I hold the objective view that India and Africa can jointly shape an alternative development framework. Drawing upon our shared civilizational inheritances and the common crucible of anti-colonial struggle, India and Africa are uniquely positioned, in my considered opinion, to articulate an alternative development paradigm. One that privileges resilience through localisation, inclusive growth via technology and skills transfer, and the sovereignty of our peoples over externally imposed prescriptions. Rooted in the humanistic ethos of Ubuntu and India’s own traditions of pragmatic self-reliance, this framework offers a compelling counter-narrative to purely Western market-driven models; one centred on human dignity, sustainability, and mutual empowerment.
India’s engagement with Africa has traditionally been built on capacity-building and human resource development. What concrete institutional mechanisms would you recommend to transform this relationship into a long-term knowledge partnership focused on AI, climate adaptation, cybersecurity, and future workforce readiness?
India’s longstanding commitment to capacity-building and human resource development vividly demonstrated during the pandemic through Vaccine Maitri, when tens of millions of COVID-19 doses reached African shores, reaffirming its role as the Pharmacy of the World. This provides a noble foundation. To transform this into an enduring knowledge partnership, I recommend we institutionalise joint Centres of Excellence in AI, climate adaptation, and cybersecurity; expand industry-linked scholarships; and create virtual innovation hubs. An India-Africa Knowledge Alliance, underpinned by co-funded research and regular high-level forums, would equip our future generations for the exigencies of the digital and ecological epochs ahead.
You have worked extensively on issues related to governance, investment policy, and strategic competitiveness across Africa. What policy reforms do African nations still need to undertake to attract sustained Indian private-sector investment beyond government-led partnerships?
For Indian private sector investment to flow more abundantly across our continent, African nations would do well to pursue greater policy predictability, substantive ease of doing business reforms, transparent mechanisms for dispute resolution, and robust protection of intellectual property. By leveraging AfCFTA’s tariff liberalisation alongside India’s DFTP preferences to reduce the cost of trade, and strengthening infrastructure and structured public-private dialogue, we can create fertile ground where governance excellence meets entrepreneurial opportunity and this would enable a shift from episodic governmental ties to deep, enduring commercial partnerships.
China has established a significant infrastructure and financing footprint across Africa over the past two decades. In what ways can India differentiate its Africa engagement model to build deeper trust, stronger local participation, and more sustainable partnerships in the coming decade?

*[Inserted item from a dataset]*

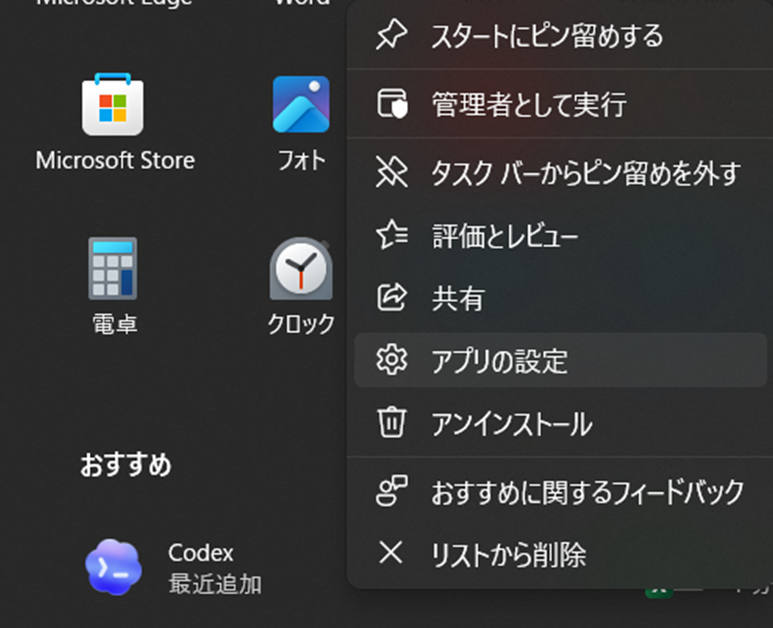Open the Microsoft Store app icon
This screenshot has height=628, width=773.
[x=112, y=105]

India has an opportunity to distinguish its African engagement by emphasising equity, transparency, local ownership, and skills transfer in contrast to more transactional or extractive approaches. Building upon the success of initiatives such as Vaccine Maitri and its broader development partnership model, India can champion joint ventures with African SMEs, technology sharing, and human capital development. This solidarity-driven, people-centric approach, rooted in mutual respect and civilisational affinity rather than purely commercial considerations, promises deeper trust and more sustainable outcomes for the coming decade.